---- Listed entries

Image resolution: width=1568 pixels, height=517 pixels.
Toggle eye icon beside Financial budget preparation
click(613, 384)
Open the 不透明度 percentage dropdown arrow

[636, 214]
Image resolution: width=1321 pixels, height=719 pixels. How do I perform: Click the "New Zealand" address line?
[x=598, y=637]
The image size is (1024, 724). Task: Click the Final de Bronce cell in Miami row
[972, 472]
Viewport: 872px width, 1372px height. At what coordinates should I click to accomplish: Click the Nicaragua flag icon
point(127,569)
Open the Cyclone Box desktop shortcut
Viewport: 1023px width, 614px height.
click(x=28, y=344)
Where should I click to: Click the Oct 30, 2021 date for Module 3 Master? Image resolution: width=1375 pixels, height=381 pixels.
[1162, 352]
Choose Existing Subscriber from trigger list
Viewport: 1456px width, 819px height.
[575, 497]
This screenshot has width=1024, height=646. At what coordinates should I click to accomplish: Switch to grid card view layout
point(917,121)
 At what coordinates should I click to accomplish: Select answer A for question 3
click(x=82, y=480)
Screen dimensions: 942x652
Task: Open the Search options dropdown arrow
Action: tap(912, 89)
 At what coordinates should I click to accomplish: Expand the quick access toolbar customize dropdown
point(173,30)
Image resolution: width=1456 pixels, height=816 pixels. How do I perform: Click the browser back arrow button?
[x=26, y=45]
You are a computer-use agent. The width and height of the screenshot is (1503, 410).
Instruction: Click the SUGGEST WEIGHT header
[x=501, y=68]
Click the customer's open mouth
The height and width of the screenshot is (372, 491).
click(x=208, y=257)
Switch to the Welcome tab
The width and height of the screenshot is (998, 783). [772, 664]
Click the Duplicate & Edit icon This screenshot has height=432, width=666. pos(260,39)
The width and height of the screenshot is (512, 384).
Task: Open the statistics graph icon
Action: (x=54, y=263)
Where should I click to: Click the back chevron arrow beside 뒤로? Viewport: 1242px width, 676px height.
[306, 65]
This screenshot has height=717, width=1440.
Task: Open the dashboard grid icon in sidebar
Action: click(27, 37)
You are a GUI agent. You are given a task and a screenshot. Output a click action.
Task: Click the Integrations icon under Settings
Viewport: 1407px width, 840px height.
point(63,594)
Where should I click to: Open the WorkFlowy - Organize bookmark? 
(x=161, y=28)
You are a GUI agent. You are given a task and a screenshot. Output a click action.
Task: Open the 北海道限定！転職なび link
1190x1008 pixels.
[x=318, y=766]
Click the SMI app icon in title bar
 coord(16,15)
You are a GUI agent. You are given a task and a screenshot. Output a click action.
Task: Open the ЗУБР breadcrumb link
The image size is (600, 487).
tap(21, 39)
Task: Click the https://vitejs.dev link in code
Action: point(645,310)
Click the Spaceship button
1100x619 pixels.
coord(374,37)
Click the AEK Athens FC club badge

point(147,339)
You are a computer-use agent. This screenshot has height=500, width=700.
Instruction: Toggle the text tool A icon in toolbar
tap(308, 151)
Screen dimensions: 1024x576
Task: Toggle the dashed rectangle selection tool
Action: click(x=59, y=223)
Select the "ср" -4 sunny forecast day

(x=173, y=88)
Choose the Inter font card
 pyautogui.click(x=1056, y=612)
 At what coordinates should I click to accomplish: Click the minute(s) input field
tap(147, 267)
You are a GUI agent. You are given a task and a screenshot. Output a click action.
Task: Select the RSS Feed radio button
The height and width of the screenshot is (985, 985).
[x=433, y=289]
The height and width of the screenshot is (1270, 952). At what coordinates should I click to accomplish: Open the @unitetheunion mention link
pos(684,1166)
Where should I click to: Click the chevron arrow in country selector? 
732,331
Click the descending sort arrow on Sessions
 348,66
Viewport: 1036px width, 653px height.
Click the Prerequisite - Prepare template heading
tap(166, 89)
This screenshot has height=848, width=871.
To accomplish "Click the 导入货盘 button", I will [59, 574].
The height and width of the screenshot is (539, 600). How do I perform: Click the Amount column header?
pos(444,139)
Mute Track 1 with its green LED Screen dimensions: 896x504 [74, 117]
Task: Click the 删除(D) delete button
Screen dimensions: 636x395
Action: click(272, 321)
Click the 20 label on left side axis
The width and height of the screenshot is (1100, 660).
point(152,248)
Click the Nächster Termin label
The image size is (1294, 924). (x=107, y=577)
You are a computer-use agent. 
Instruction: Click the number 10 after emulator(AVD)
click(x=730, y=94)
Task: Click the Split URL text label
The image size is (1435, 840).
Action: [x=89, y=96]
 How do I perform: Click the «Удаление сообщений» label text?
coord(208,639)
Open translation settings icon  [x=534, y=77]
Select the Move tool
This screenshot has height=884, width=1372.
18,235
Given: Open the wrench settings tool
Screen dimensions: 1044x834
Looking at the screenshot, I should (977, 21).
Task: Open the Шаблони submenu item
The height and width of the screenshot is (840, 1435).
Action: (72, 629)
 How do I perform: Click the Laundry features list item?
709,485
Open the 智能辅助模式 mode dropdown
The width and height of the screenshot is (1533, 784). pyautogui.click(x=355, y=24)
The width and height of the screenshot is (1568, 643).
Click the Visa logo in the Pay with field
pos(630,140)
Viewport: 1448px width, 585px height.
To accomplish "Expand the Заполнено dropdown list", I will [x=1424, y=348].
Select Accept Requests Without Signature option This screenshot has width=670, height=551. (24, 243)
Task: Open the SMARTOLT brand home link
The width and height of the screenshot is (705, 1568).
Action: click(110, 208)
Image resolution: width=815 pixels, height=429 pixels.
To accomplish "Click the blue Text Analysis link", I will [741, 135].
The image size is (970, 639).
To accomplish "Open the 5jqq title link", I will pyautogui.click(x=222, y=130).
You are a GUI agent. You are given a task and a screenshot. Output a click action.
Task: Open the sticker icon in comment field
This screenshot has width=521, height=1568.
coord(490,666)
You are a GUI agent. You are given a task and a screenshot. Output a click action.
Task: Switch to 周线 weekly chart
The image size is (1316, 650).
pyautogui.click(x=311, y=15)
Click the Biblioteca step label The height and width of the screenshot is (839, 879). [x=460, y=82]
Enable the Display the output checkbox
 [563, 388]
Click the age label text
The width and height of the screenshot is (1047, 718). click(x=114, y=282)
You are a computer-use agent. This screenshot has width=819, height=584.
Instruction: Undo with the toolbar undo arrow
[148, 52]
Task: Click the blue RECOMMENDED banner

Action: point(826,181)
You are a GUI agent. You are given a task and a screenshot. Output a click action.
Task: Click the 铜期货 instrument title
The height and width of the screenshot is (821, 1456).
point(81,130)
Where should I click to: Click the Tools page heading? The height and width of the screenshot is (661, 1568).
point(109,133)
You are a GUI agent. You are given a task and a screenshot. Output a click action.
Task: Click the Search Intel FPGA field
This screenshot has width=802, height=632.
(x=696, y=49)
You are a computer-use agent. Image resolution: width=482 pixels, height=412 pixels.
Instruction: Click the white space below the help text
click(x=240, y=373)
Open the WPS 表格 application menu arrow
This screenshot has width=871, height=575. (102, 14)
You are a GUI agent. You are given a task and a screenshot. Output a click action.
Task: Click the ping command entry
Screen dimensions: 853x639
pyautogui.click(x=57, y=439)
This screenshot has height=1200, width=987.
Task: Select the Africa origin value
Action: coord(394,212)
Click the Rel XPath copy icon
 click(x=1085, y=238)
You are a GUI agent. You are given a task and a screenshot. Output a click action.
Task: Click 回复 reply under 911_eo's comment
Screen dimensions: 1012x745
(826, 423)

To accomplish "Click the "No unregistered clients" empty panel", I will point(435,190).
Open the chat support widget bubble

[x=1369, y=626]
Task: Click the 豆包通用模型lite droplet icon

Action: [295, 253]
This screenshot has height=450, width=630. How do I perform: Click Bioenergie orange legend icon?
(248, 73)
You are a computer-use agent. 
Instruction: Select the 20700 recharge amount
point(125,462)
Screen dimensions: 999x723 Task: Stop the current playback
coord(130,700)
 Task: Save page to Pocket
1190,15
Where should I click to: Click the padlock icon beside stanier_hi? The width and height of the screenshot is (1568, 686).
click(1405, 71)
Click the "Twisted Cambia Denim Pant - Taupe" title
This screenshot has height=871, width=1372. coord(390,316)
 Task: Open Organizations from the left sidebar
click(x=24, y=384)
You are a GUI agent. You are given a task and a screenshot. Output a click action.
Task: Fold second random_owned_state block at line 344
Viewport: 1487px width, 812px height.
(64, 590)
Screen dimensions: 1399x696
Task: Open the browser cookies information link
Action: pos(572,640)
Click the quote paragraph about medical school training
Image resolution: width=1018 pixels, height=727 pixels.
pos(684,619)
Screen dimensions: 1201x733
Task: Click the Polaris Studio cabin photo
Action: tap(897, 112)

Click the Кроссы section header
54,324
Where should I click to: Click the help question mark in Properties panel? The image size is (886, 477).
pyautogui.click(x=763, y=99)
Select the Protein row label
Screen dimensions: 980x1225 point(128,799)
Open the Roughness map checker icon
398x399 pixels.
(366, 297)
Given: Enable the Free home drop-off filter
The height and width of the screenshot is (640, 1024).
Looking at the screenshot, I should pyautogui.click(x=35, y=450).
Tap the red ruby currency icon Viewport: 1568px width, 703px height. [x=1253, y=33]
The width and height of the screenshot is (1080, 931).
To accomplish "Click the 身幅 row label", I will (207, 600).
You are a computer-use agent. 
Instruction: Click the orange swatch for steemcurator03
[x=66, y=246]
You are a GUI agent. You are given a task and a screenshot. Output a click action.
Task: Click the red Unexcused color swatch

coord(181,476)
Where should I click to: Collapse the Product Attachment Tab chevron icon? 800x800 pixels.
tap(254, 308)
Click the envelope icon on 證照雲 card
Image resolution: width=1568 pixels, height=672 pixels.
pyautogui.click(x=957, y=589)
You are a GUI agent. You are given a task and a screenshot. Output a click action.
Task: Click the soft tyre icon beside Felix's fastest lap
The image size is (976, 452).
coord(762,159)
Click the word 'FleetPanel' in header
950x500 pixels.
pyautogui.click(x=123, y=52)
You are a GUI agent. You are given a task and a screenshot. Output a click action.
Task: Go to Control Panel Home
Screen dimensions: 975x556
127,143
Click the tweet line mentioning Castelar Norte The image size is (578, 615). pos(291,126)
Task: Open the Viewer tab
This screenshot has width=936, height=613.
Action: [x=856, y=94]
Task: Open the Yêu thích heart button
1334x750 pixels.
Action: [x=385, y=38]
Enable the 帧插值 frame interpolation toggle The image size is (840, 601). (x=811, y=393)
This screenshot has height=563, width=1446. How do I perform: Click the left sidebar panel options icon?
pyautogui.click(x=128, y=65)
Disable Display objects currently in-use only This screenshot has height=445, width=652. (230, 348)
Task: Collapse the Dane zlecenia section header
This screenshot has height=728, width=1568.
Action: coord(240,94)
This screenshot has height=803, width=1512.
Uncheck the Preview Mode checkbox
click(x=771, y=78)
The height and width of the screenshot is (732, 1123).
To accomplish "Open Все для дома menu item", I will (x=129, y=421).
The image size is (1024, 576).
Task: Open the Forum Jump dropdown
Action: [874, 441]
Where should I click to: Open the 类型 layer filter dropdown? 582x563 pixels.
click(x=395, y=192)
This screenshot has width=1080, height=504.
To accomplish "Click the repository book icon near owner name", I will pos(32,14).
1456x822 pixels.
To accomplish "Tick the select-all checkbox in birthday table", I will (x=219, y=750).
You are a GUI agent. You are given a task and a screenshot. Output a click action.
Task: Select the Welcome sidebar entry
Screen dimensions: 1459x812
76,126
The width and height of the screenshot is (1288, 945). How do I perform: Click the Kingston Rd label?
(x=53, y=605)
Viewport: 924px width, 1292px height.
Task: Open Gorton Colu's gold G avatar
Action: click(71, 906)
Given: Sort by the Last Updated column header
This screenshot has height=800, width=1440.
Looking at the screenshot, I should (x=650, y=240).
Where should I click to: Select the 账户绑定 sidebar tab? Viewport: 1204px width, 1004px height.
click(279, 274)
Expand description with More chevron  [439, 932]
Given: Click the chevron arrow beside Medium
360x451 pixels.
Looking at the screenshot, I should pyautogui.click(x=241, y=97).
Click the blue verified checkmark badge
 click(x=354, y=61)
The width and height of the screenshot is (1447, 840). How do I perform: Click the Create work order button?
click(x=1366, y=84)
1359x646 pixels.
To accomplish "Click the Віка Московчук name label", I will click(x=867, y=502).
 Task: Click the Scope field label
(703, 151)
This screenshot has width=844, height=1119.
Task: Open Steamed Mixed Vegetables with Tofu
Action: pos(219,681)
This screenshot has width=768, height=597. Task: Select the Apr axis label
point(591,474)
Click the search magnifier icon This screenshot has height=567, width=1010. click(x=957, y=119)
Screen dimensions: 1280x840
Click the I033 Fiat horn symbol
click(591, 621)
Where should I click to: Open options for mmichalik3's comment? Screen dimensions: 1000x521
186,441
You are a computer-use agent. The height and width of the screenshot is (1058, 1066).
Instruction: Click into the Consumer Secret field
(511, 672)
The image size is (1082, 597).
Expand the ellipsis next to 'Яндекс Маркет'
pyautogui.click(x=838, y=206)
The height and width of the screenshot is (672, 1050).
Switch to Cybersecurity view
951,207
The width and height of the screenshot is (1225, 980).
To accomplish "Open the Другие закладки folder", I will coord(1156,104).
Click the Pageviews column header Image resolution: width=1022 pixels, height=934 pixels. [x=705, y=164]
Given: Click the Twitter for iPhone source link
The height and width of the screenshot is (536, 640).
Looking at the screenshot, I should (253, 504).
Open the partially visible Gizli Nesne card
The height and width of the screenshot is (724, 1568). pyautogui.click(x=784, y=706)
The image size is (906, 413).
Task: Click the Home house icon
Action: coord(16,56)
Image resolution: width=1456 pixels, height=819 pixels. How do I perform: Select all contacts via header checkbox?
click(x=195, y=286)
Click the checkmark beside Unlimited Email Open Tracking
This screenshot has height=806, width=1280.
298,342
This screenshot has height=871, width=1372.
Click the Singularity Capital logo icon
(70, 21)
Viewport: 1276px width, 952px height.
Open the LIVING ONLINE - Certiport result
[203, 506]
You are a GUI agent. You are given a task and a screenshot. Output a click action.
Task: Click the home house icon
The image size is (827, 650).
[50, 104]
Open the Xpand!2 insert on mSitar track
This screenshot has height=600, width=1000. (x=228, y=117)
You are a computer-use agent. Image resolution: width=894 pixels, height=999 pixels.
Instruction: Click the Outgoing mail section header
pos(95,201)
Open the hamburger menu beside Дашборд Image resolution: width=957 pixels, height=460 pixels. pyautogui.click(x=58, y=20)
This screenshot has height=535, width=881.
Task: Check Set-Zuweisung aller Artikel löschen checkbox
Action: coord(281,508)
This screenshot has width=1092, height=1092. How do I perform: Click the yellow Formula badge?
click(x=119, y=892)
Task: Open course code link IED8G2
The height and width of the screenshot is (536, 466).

--------

## Work instruction
Each line above from the one with "Mute Track 1" up to and including the one with "Image resolution: width=815" must be set down exactly, and no line outside that span may appear.

## Task output
Mute Track 1 with its green LED Screen dimensions: 896x504 [74, 117]
Task: Click the 删除(D) delete button
Screen dimensions: 636x395
Action: click(272, 321)
Click the 20 label on left side axis
The width and height of the screenshot is (1100, 660).
point(152,248)
Click the Nächster Termin label
The image size is (1294, 924). (x=107, y=577)
You are a computer-use agent. 
Instruction: Click the number 10 after emulator(AVD)
click(x=730, y=94)
Task: Click the Split URL text label
The image size is (1435, 840).
Action: [x=89, y=96]
 How do I perform: Click the «Удаление сообщений» label text?
coord(208,639)
Open translation settings icon  [x=534, y=77]
Select the Move tool
This screenshot has height=884, width=1372.
18,235
Given: Open the wrench settings tool
Screen dimensions: 1044x834
Looking at the screenshot, I should (977, 21).
Task: Open the Шаблони submenu item
The height and width of the screenshot is (840, 1435).
Action: (72, 629)
 How do I perform: Click the Laundry features list item?
709,485
Open the 智能辅助模式 mode dropdown
The width and height of the screenshot is (1533, 784). pyautogui.click(x=355, y=24)
The width and height of the screenshot is (1568, 643).
Click the Visa logo in the Pay with field
pos(630,140)
Viewport: 1448px width, 585px height.
To accomplish "Expand the Заполнено dropdown list", I will [x=1424, y=348].
Select Accept Requests Without Signature option This screenshot has width=670, height=551. (24, 243)
Task: Open the SMARTOLT brand home link
The width and height of the screenshot is (705, 1568).
Action: click(110, 208)
Image resolution: width=815 pixels, height=429 pixels.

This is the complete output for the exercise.